Historian Michael
Wood’s excellent six part series “The Story of India”
aired recently on PBS. In the third episode, he touched on the
rise of Hinduism and particularly Shaivism
that occurred towards the end of the Gupta Empire around 500AD.
I was reminded of my final day in Anjuna, Goa, when after making
preparations for the long journey home; I decided to walk 3
klm north to the charming villages of Vagator and Chapora.
I
had read that a sculpture of Shiva’s head was carved into
the rocks at Little Vagator Beach. Shiva, or Siva as he is also
called, is particularly revered in Southern India. Worship of
him can be traced back over 8,000 years to the Indus Valley
Civilization.
The road was
busy and tourists flew by me on scooters, without helmets, hair
flowing in the wind. I arrived at the colorful little village
of Chapora with its many cafes and bars and found a quiet tree
lined road that took me up along the southern edge of Chapora
Fort. After scrambling up a cliff, I climbed over a gap in the
rough stone outer wall and strode across to the far wall. The
fort was built by the Portuguese in 1617, on the site of former
Mogul bastion. It is in ruins, but being situated on the top
of a headland overlooking the Chapora River, it has spectacular
views across the estuary towards the northern beaches of Mandrem,
Asvem and Arambol. After gazing into the distance, and seeing
the surf breaking on the white sand of the Northern beaches;
I worked my way back down the cliff and strode out on to Vagator
Beach or Disco Alley, as locals call it.
The beach
was not very crowded; there were only a few sun beds at the
far end in front of the Sula Café. It was popular with
Indian tourists, who favored the beach and mingled with the
European tourists; the former could be seen frolicking the surf
in wet saris or t-shirts, and playing Frisbee and cricket on
the beach. It
was a pleasant, relaxed and non-commercial atmosphere; unlike
the hype and congestion of Baga and Calangute -- package holiday
central -- and the slightly sleazy and grubby beach at Anjuna.

- DATA EXCERPTS
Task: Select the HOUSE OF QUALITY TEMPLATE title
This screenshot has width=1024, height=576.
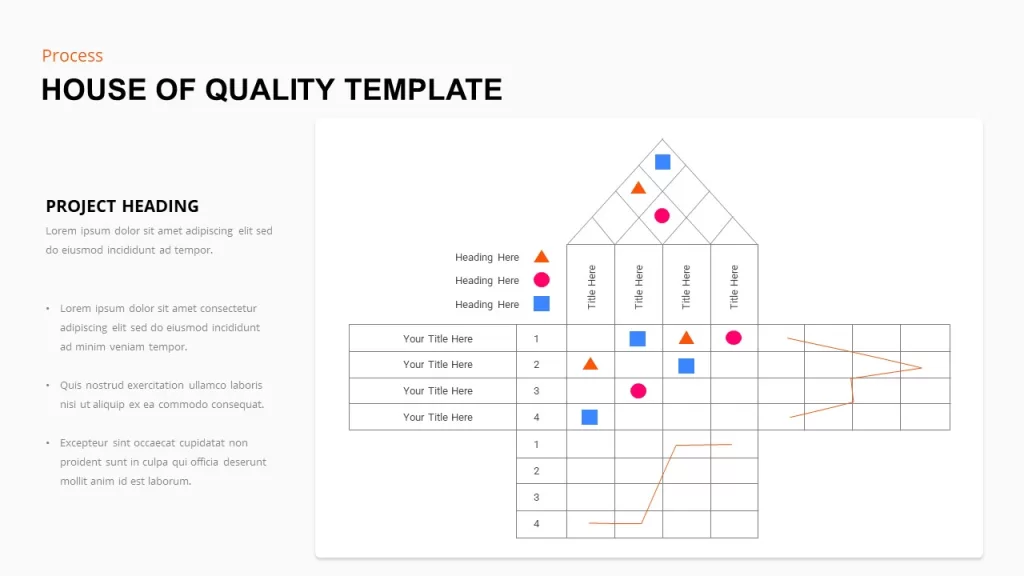Action: click(272, 89)
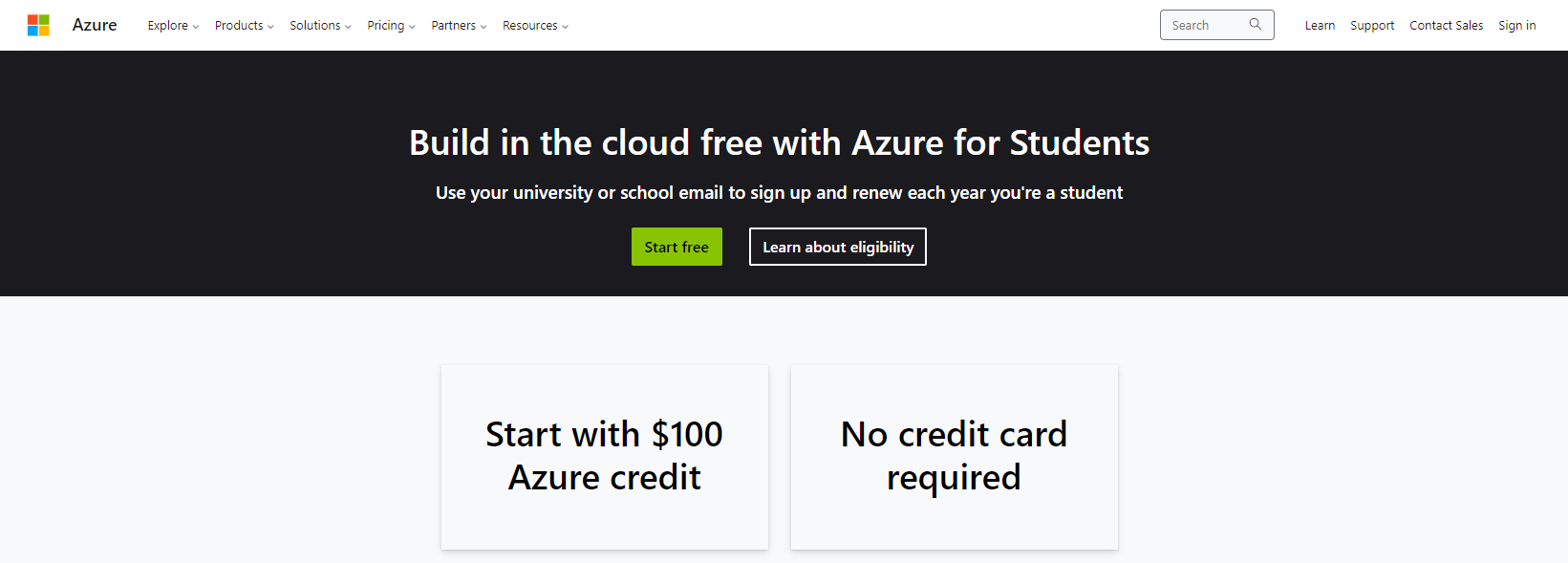The image size is (1568, 563).
Task: Open the Solutions dropdown menu
Action: [321, 26]
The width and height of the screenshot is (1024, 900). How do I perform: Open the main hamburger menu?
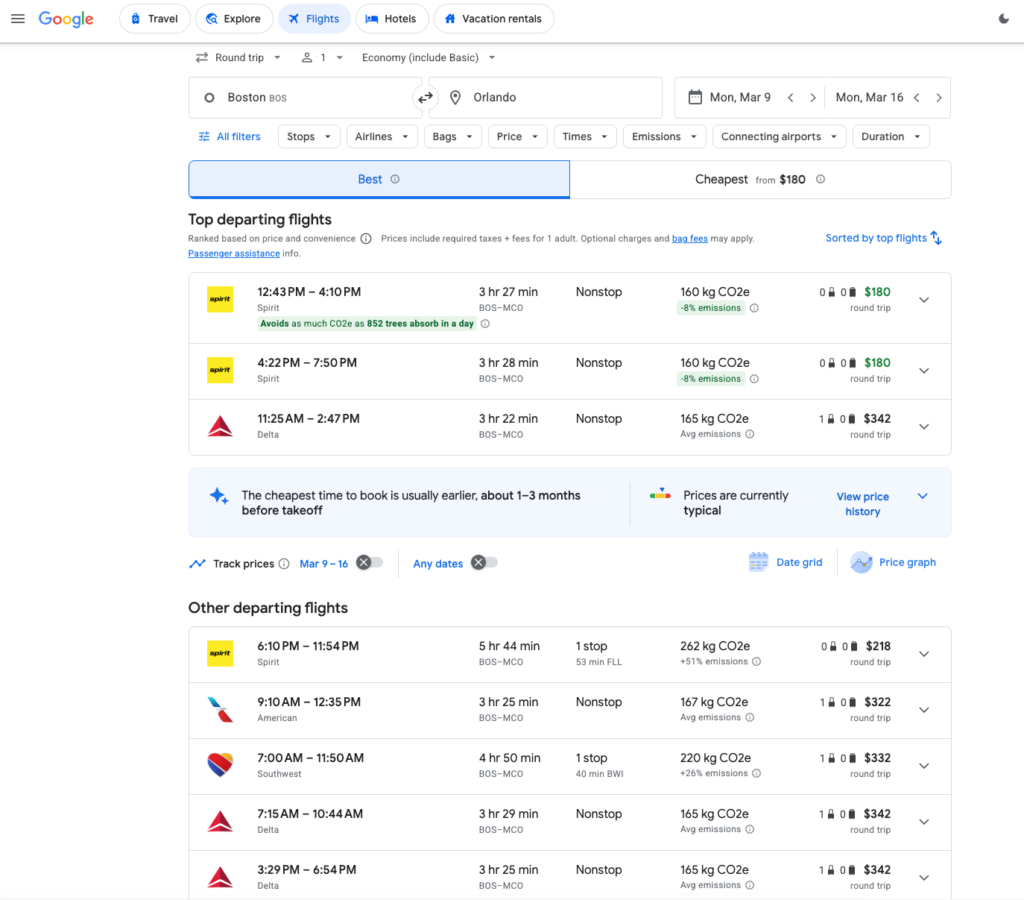tap(17, 19)
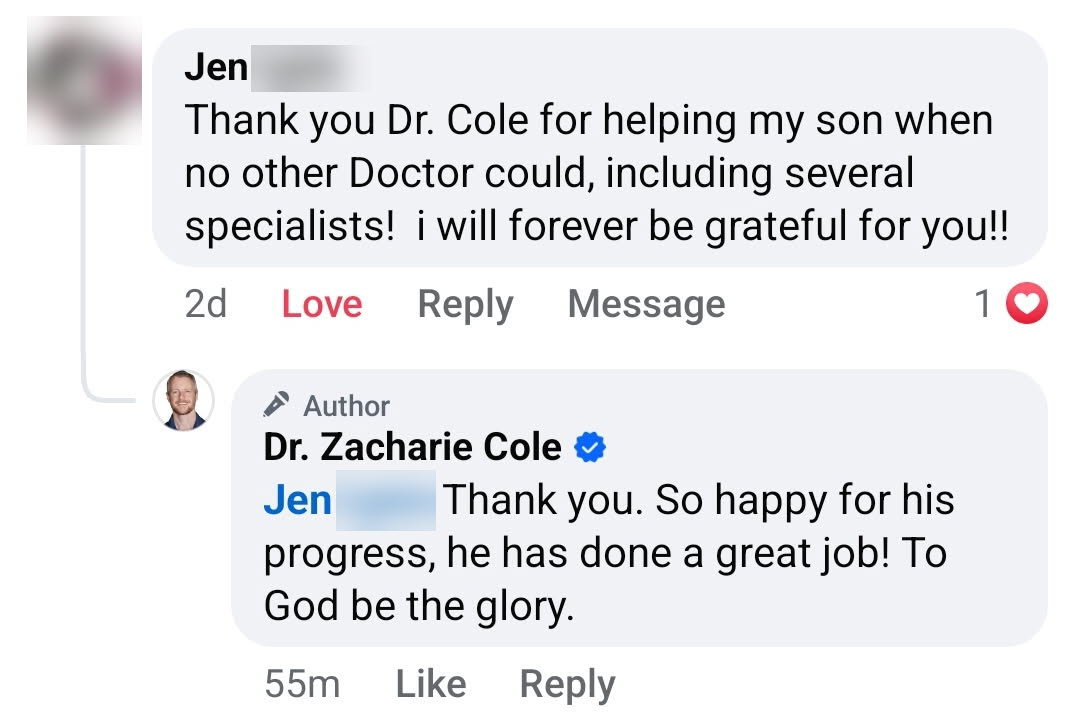Image resolution: width=1080 pixels, height=725 pixels.
Task: Click the pencil icon beside Author
Action: click(277, 405)
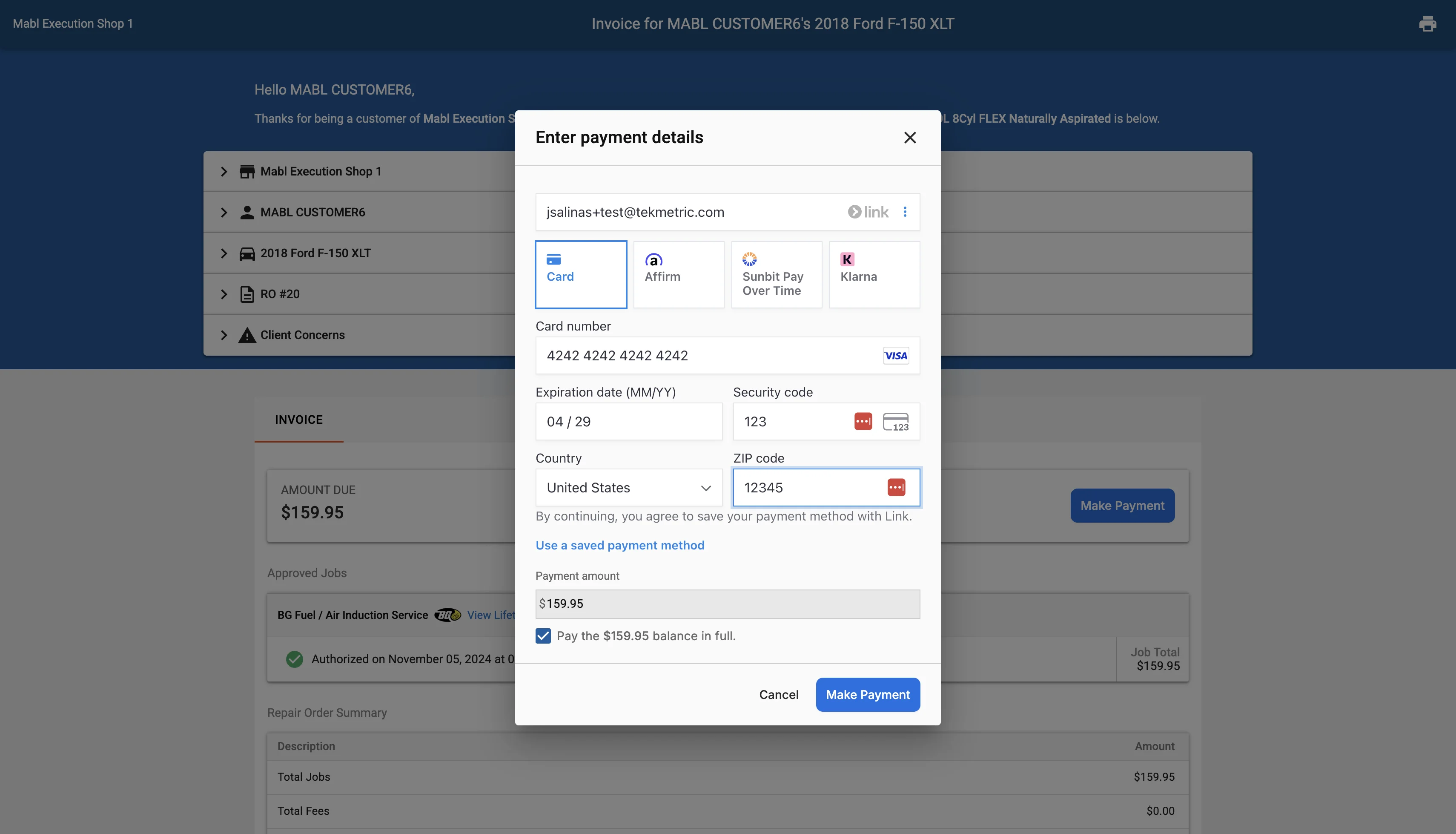Choose Sunbit Pay Over Time option
The image size is (1456, 834).
tap(776, 274)
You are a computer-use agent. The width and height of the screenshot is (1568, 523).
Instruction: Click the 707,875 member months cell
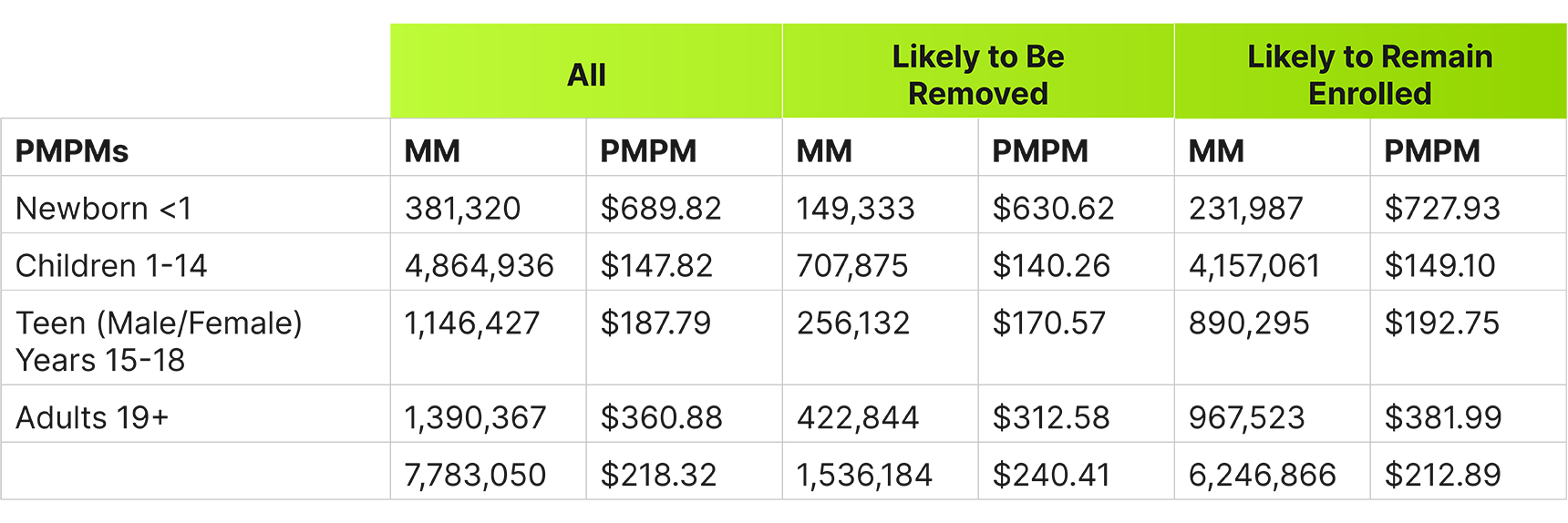point(881,262)
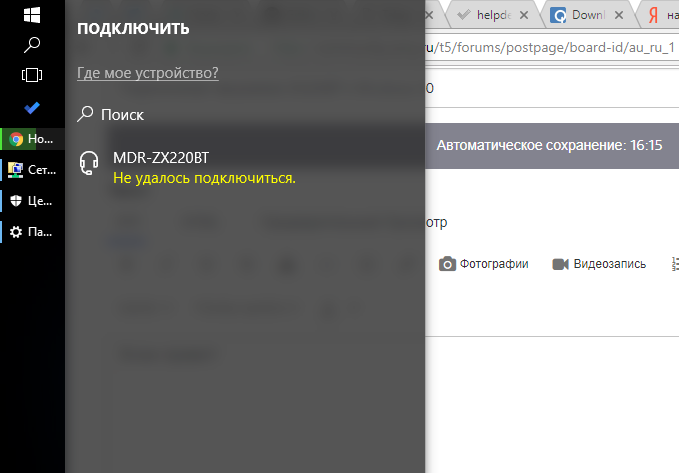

- SET TASK 1
For the text about the walk to Vagator and Chapora, decide whether each statement agrees with it: (a) Chapora Fort was built by the Portuguese in 1617. (b) Vagator Beach was crowded with sun beds. (c) The walk went about 3 klm north from Anjuna. Answer yes or no for each and quote the deciding words of the text.
- SET TASK 2
Reproduce the passage of the text about the walk to Vagator and Chapora starting at "Historian Michael" and ending at "Civilization.".

- EXERCISE RESULT 1
(a) Yes: "The fort was built by the Portuguese in 1617"
(b) No: "was not very crowded; there were only a few sun beds at the far end in front of the Sula Café"
(c) Yes: "I decided to walk 3 klm north to the charming villages of Vagator and Chapora"

- EXERCISE RESULT 2
Historian Michael
Wood’s excellent six part series “The Story of India”
aired recently on PBS. In the third episode, he touched on the
rise of Hinduism and particularly Shaivism
that occurred towards the end of the Gupta Empire around 500AD.
I was reminded of my final day in Anjuna, Goa, when after making
preparations for the long journey home; I decided to walk 3
klm north to the charming villages of Vagator and Chapora.
I
had read that a sculpture of Shiva’s head was carved into
the rocks at Little Vagator Beach. Shiva, or Siva as he is also
called, is particularly revered in Southern India. Worship of
him can be traced back over 8,000 years to the Indus Valley
Civilization.